TEXTO DE LECTURA:
Se solicita gobernante

Para ser candidato a elección popular en México y ocupar un cargo en el gobierno, ya sea presidente, gobernador, presidente municipal, senador o diputado, se requiere cumplir algunos requisitos que nuestra Constitución federal y leyes locales señalan: para ser presidente de la República se pide ser mexicano por nacimiento, hijo de padre o madre mexicanos, estar en pleno goce de derechos, tener mínimo 35 años y haber residido en el país todo el año anterior al día de la elección (CPEUM, artículo 82). Para otros cargos no cambian mucho los requisitos (según la entidad de la que se trate) y se pide estar inscrito en el Instituto Nacional Electoral (INE), tener mínimo 25 (senador) o 21 años de edad (diputado). De igual forma, los candidatos deben ser postulados por un partido político o acreditarse como candidato independiente.
Las actividades previas o actuales de un candidato son variadas: ser funcionario público o líder de partido político o académico universitario o deportista o actor de televisión o cómico o ganadero o empresario u obrero, etcétera. Están excluidos los ministros de algún culto religioso, los miembros del Ejército, de la policía y los funcionarios del INE.

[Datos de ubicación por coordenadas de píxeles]
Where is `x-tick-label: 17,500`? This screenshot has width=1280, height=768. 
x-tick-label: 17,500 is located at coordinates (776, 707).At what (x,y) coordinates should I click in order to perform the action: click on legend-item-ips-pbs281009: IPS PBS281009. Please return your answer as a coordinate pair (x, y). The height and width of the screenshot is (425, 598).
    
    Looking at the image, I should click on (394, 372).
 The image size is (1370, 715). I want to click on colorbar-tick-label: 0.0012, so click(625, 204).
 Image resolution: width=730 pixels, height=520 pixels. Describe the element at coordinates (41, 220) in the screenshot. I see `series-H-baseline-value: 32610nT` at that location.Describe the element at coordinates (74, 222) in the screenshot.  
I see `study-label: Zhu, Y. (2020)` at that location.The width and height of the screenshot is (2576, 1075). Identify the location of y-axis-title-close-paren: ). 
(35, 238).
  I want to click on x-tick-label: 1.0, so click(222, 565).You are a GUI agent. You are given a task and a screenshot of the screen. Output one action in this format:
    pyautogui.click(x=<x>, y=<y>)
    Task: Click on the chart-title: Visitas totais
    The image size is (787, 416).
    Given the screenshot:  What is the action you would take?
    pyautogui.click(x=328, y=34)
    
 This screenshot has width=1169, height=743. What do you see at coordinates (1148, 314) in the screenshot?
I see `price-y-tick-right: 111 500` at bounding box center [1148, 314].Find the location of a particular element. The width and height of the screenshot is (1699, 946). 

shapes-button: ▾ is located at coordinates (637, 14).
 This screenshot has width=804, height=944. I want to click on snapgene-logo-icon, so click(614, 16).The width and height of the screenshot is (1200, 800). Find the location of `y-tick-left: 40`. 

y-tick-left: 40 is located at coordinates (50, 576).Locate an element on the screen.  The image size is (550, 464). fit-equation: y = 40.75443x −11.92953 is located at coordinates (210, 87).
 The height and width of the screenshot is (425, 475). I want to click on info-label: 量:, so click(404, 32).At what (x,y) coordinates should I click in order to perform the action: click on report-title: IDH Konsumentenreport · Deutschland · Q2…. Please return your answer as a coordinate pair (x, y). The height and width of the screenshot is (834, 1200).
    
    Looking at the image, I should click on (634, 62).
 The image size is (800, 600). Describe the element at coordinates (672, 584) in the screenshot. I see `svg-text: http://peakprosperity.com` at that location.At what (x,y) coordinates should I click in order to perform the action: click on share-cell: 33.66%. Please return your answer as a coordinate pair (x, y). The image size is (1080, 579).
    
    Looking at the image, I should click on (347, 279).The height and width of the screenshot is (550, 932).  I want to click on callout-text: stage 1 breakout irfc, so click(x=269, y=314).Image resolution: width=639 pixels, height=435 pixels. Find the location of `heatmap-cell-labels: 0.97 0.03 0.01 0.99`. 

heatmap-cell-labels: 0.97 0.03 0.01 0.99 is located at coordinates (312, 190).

REQUISITOS DEL EJERCICIO:
1. Responde con base en el texto sobre los requisitos de los candidatos:
(a) ¿Qué edad mínima se pide para ser presidente de la República?
(b) ¿Qué edad mínima se pide para ser senador?
(c) ¿Quiénes están excluidos de ser candidatos?
2. Prolonga el texto sobre los requisitos de los candidatos desde donde termina.

RESPUESTAS POR NÚMERO:
1.
(a) 35 años.
(b) 25 años.
(c) Los ministros de algún culto religioso, los miembros del Ejército, de la policía y los funcionarios del INE.

2.
Sin embargo, para ser funcionario público y estar bajo las órdenes de un gobernante, se piden otros requisitos, como: currículum vitae (con copias simples de certificados de eventos de capacitación), una hoja de vida actualizada, declaración patrimonial, certificado de no tener impedimento para ejercer algún cargo público, certificado de estudios de bachillerato o profesional, certificado de experiencia laboral y tener “una buena palanca” para ser recomendado.
Ahora que inicia el proceso de registro de precandidatos a elección popular, reaparece el cuestionamiento de qué persona habrá de gobernarnos y qué es lo que garantiza que tenga un buen desempeño en su trabajo y no continúe con la consabida incompetencia y deshonestidad de muchos de ellos.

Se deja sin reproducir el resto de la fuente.